= Task instructions =
For the entries below, copy exactly the line that contains "This screenshot has width=1200, height=680." through the line that contains "This screenshot has width=529, height=404.", both ends included, and exclude all pictures.

= Dataset records =
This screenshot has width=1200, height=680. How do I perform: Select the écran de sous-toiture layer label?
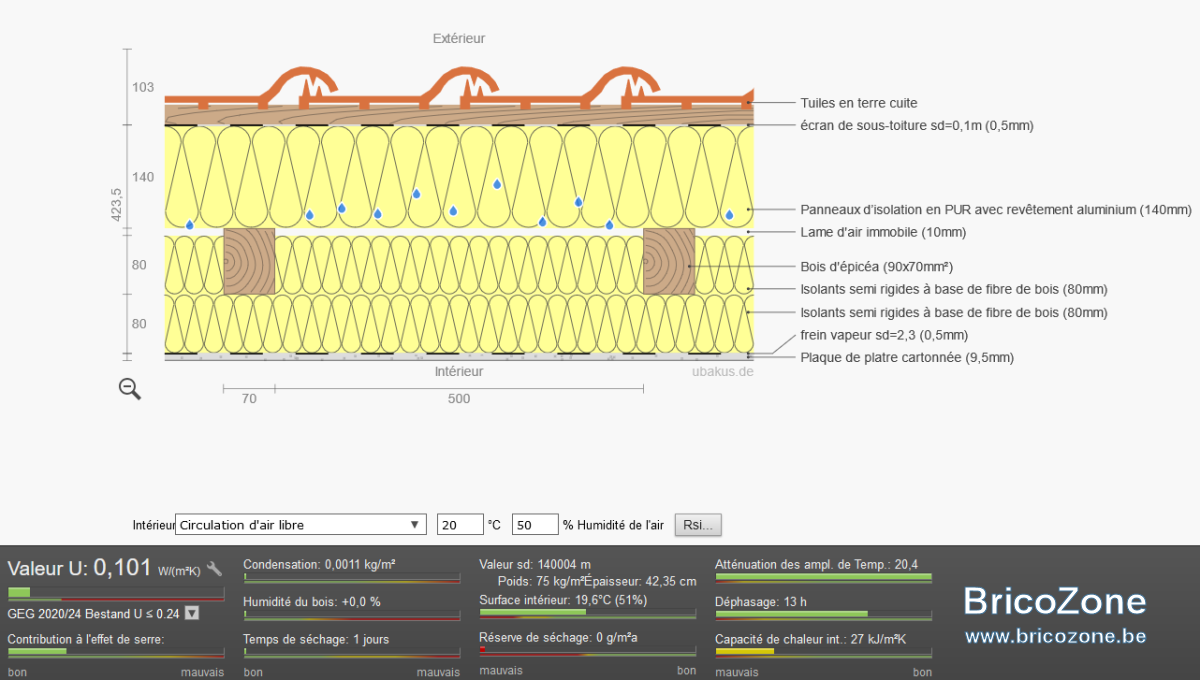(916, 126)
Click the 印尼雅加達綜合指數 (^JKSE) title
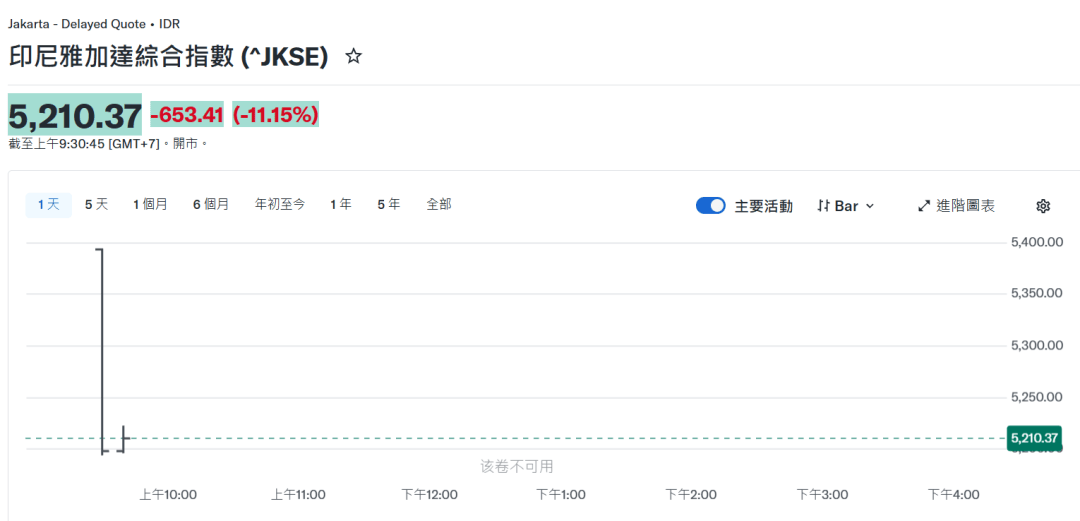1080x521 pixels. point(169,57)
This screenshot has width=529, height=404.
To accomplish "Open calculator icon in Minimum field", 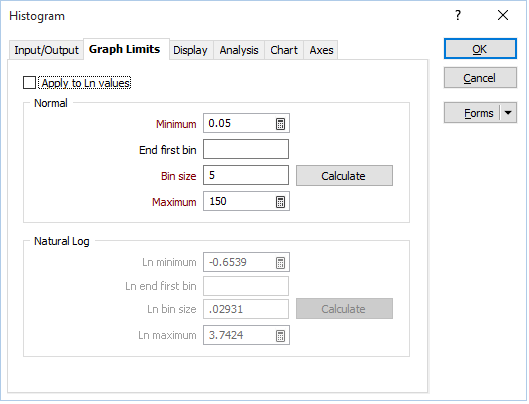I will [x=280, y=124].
...
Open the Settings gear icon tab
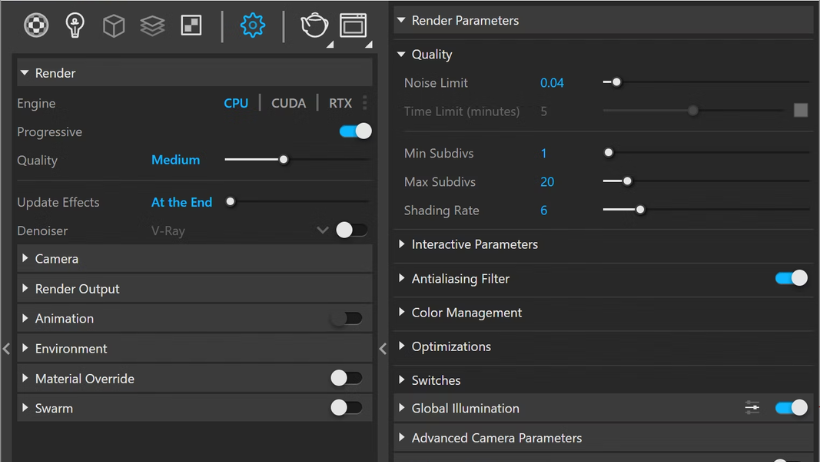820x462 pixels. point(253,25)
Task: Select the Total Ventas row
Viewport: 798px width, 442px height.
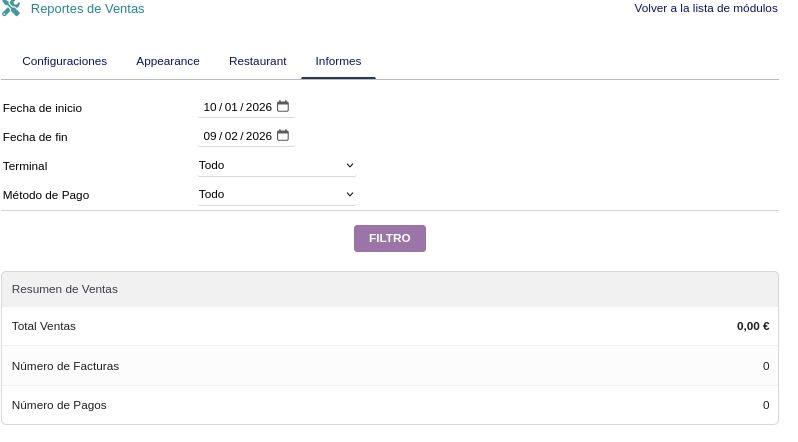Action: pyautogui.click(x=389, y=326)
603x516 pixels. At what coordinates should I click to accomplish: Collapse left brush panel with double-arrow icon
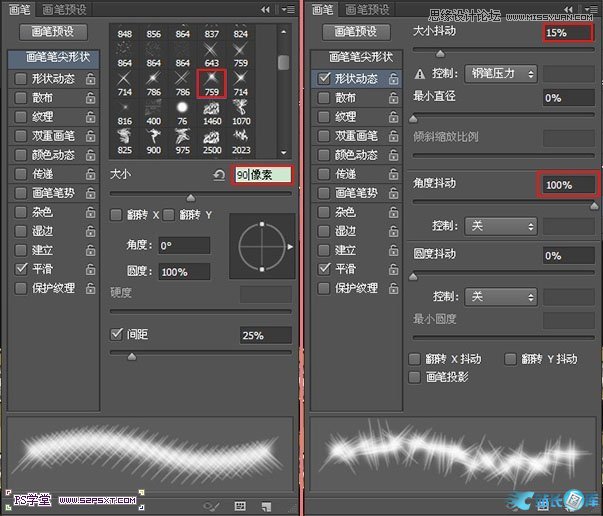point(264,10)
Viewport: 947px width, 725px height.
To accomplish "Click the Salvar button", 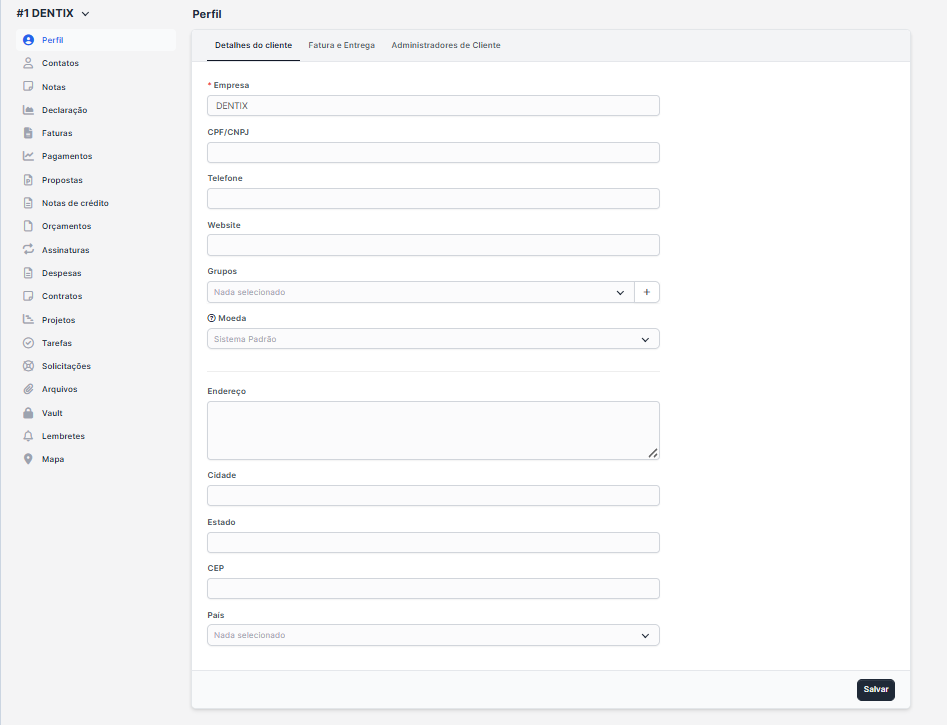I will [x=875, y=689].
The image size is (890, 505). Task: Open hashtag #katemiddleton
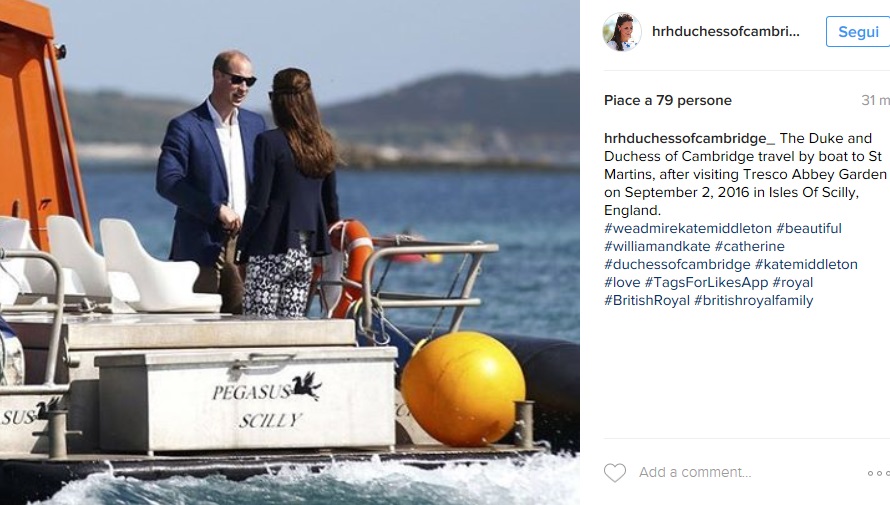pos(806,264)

= Answer to this problem =
This screenshot has width=1200, height=680. How do I perform: Select the écran de sous-toiture layer label?
(916, 126)
Click the 印尼雅加達綜合指數 (^JKSE) title
1080x521 pixels. point(169,57)
This screenshot has width=529, height=404.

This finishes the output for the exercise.